This article contains a short story that can motivate the reader. in order to better understand how to respond to any incident that happens to us. and this is the motivation stories. please enjoy this article ........
Thinking "Out of the Box"
 Many hundreds of years ago in a small Italian town, a merchant had the misfortune of owing a large sum of money to the moneylender. The moneylender, who was old and ugly, fancied the merchant's beautiful daughter so he proposed a bargain. He said he would forgo the merchant's debt if he could marry the daughter. Both the merchant and his daughter were horrified by the proposal.

The moneylender told them that he would put a black pebble and a white pebble into an empty bag. The girl would then have to pick one pebble from the bag. If she picked the black pebble, she would become the moneylender's wife and her father's debt would be forgiven. If she picked the white pebble she need not marry him and her father's debt would still be forgiven. But if she refused to pick a pebble, her father would be thrown into jail.

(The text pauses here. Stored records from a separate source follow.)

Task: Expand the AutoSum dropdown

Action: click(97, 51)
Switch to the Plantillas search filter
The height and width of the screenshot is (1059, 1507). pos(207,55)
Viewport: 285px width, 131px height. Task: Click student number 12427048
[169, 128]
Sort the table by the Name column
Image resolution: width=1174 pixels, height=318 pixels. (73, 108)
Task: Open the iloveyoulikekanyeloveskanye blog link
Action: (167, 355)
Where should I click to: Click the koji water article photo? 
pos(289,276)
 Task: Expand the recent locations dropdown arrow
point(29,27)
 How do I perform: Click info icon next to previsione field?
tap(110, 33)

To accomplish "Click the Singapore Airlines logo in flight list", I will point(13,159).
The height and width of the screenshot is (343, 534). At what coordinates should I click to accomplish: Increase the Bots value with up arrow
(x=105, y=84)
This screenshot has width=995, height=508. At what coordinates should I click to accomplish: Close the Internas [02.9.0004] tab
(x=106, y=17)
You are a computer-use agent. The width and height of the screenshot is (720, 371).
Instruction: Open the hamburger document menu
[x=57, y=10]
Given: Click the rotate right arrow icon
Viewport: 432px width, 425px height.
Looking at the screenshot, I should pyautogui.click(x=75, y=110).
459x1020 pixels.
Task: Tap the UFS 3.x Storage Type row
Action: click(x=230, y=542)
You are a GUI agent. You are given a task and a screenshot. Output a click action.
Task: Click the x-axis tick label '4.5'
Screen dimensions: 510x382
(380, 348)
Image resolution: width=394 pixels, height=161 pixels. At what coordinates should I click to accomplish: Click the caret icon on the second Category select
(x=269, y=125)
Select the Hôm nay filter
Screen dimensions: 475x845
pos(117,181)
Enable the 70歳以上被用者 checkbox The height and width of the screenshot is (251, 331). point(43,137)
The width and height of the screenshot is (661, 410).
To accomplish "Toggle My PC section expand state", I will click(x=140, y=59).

They were standing on a pebble strewn path in the merchant's garden. As they talked, the moneylender bent over to pick up two pebbles. As he picked them up, the sharp-eyed girl noticed that he had picked up two black pebbles and put them into the bag. He then asked the girl to pick her pebble from the bag.

What would you have done if you were the girl? If you had to advise her, what would you have told her? Careful analysis would produce three possibilities:

1. The girl should refuse to take a pebble.
2. The girl should show that there were two black pebbles in the bag and expose the moneylender as a cheat.
3. The girl should pick a black pebble and sacrifice herself in order to save her father from his debt and imprisonment.

The above story is used with the hope that it will make us appreciate the difference between lateral and logical thinking.
The girl put her hand into the moneybag and drew out a pebble. Without looking at it, she fumbled and let it fall onto the pebble-strewn path where it immediately became lost among all the other pebbles.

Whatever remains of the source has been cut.